Anime Beschreibung

Anime: Shiki
© 小野不由美・藤崎竜/集英社・屍鬼製作委員会
Sotoba, ein Dorf mit 1.300 Einwohnern umgeben von dichten Wäldern. Das Leben ist ruhig, zu ruhig für einige der jungen Bewohner. Man kennt und grüßt einander und die einzige Besonderheit ist ein grotesk deplatziert wirkendes Schloss europäischen Stils, das noch unbekannte zukünftige Einwohner des Ortes auf einem Hügel errichten ließen.

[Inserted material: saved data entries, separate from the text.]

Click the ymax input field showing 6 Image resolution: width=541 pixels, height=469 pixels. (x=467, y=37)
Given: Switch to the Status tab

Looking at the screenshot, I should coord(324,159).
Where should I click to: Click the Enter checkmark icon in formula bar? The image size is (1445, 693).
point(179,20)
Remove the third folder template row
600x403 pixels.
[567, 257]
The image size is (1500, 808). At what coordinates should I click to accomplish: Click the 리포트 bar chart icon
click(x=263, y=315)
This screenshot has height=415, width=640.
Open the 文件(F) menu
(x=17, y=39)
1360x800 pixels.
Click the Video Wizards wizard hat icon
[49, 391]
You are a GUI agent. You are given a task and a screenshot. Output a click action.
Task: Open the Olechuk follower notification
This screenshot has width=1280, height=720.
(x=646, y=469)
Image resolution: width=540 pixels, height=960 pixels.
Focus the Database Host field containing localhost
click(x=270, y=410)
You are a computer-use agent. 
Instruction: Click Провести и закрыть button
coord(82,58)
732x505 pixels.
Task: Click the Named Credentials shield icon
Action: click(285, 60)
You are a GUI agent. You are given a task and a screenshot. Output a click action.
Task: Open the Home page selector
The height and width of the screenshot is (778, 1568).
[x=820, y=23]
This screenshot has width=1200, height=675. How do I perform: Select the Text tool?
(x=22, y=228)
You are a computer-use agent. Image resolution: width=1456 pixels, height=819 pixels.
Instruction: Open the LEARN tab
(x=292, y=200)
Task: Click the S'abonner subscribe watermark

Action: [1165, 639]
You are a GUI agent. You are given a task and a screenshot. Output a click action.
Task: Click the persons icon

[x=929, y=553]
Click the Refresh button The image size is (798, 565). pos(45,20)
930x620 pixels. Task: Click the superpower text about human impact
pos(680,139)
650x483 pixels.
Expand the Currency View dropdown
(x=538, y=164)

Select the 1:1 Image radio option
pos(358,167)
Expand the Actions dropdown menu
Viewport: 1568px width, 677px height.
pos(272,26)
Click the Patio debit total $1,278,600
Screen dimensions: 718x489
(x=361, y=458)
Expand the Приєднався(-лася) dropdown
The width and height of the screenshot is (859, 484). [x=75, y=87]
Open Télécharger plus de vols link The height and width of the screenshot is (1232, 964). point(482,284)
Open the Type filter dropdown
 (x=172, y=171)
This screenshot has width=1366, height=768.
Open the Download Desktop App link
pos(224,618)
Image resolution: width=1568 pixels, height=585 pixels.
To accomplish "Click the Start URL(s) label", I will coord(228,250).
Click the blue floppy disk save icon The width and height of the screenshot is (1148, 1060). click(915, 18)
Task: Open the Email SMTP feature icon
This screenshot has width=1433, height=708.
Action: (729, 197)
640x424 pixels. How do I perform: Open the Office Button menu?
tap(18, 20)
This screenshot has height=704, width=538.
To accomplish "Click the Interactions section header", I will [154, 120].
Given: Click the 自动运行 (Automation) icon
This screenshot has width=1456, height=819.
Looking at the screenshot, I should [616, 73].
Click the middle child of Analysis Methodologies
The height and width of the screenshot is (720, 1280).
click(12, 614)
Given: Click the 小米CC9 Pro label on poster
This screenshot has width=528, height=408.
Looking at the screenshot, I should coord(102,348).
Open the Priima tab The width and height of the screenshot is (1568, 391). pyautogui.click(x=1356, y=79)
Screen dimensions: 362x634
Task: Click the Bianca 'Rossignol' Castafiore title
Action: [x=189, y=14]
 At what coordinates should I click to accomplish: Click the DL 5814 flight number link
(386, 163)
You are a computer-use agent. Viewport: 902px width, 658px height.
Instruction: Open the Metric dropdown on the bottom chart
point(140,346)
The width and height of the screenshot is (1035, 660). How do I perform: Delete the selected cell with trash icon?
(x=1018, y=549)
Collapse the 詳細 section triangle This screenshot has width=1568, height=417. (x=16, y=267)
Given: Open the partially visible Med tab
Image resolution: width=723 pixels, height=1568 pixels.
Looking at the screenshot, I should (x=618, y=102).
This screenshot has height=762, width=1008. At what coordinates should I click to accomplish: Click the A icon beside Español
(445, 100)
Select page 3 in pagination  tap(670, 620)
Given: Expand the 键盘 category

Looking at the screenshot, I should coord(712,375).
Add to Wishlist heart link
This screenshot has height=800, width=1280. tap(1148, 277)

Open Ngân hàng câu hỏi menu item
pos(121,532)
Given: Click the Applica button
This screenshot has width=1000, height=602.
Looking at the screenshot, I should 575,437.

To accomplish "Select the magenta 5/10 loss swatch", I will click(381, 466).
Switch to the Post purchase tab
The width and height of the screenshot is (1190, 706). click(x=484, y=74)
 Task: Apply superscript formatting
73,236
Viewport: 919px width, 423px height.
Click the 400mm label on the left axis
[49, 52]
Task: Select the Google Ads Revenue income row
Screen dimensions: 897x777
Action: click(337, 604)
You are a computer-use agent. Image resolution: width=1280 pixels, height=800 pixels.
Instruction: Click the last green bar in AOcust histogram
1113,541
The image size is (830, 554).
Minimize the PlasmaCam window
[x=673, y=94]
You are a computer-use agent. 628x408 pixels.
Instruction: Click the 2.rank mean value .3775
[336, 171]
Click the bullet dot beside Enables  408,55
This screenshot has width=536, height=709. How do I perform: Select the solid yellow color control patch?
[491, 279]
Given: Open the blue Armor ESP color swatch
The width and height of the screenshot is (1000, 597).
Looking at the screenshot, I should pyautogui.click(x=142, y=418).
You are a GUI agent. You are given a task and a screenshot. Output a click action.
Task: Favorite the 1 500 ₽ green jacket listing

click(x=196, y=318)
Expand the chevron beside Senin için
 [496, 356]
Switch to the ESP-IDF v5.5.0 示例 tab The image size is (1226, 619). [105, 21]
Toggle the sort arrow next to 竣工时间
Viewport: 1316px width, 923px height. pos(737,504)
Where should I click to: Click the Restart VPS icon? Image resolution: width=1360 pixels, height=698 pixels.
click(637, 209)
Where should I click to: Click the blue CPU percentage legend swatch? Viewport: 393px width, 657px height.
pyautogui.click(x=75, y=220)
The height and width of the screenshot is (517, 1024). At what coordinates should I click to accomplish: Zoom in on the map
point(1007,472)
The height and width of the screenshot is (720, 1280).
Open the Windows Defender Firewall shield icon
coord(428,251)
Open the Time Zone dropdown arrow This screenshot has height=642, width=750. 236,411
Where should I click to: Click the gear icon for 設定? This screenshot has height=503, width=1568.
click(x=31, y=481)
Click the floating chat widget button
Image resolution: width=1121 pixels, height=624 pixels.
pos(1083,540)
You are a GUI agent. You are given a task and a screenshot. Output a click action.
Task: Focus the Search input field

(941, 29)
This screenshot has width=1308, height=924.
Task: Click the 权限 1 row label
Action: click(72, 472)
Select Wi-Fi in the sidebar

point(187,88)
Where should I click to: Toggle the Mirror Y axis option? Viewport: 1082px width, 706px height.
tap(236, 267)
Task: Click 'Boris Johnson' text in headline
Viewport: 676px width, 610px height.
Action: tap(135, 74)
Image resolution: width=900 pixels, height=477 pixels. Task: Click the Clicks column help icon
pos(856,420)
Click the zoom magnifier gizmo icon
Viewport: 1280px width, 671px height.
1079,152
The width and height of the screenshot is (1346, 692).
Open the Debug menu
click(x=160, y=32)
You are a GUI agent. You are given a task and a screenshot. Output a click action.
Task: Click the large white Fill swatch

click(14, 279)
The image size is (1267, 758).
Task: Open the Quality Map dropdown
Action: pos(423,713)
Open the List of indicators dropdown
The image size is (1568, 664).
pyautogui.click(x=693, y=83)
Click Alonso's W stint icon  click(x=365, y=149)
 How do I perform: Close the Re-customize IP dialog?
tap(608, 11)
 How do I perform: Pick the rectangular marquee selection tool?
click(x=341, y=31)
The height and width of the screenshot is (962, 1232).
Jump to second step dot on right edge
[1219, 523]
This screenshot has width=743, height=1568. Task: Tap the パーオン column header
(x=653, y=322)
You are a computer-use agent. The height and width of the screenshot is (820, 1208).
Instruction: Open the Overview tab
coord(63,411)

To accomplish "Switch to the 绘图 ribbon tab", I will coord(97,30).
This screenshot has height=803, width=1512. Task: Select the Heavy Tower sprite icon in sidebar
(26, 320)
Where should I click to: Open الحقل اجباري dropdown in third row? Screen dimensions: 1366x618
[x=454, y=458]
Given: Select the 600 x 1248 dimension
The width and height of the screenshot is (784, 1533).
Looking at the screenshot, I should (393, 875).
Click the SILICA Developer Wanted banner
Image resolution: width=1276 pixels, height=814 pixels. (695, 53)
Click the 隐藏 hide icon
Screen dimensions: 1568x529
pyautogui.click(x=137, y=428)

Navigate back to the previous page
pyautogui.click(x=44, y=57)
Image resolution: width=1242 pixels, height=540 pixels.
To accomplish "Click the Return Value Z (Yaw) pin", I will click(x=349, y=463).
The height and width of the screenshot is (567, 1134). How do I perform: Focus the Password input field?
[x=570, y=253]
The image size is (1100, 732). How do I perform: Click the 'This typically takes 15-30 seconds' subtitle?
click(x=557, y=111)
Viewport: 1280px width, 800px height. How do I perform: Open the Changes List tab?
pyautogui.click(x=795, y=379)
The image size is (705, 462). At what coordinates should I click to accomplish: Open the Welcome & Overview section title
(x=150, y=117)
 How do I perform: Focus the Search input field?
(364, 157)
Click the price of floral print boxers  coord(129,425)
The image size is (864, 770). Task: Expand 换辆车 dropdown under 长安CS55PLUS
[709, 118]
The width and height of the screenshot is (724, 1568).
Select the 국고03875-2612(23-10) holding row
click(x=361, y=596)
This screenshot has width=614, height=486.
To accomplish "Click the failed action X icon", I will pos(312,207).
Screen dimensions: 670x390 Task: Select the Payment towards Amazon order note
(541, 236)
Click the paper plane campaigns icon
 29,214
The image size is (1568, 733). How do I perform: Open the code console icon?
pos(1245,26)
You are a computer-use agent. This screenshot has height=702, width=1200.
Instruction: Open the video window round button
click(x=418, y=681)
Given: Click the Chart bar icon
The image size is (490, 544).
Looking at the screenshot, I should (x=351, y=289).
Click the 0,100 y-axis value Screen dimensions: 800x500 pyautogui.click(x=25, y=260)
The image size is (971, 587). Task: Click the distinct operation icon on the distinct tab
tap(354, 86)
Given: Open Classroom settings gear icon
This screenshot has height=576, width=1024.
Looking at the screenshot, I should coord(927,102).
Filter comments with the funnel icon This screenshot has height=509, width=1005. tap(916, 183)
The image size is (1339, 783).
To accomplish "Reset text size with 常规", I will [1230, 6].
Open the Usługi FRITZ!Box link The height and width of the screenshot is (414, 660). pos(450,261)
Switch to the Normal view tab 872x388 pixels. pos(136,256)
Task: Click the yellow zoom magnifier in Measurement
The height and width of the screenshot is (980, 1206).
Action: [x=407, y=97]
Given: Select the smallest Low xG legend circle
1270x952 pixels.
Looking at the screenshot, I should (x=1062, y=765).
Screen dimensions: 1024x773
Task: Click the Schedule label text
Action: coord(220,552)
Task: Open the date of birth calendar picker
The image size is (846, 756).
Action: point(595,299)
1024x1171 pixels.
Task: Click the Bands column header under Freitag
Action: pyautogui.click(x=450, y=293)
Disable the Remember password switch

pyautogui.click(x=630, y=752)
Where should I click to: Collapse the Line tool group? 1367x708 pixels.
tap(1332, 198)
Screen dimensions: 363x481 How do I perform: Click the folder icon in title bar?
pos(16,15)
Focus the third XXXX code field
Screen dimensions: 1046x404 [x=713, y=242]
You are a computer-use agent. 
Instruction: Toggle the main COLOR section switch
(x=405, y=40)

Eines Nachts dröhnt der Lärm eines Umzugslasters durch das Tal und die neuen Bewohner des Schlosses, eine sehr exzentrisch wirkende reiche Familie samt Personal, die sich nur selten zeigt, bezieht ihr Domizil. Die Einwohner sind natürlich sofort sehr interessiert an den Neuankömmlingen, doch wird ihre Aufmerksamkeit schon bald auf ein ganz anderes Thema gelenkt. Nach und nach erkranken immer mehr Dorfbewohner, von jung bis alt, an einer mysteriösen Krankheit, die sie innerhalb von Tagen das Leben kostet, wobei die Ursache eine Art Anämie zu sein scheint, für deren Auftreten es aber keine Erklärung gibt. Sowohl der Leiter des örtlichen Krankenhauses Ozaki Toshio als auch der Tempelpriester Murio Senshin versuchen fieberhaft hinter die Ursache dieser „Epidemie“ zu kommen, während der 15-jährige Natsuno Yuuki mehr und mehr das Gefühl bekommt, dass etwas nicht stimmt mit den Todesfällen und die Ursache vielleicht etwas ganz anderes sein könnte als eine simple Krankheit …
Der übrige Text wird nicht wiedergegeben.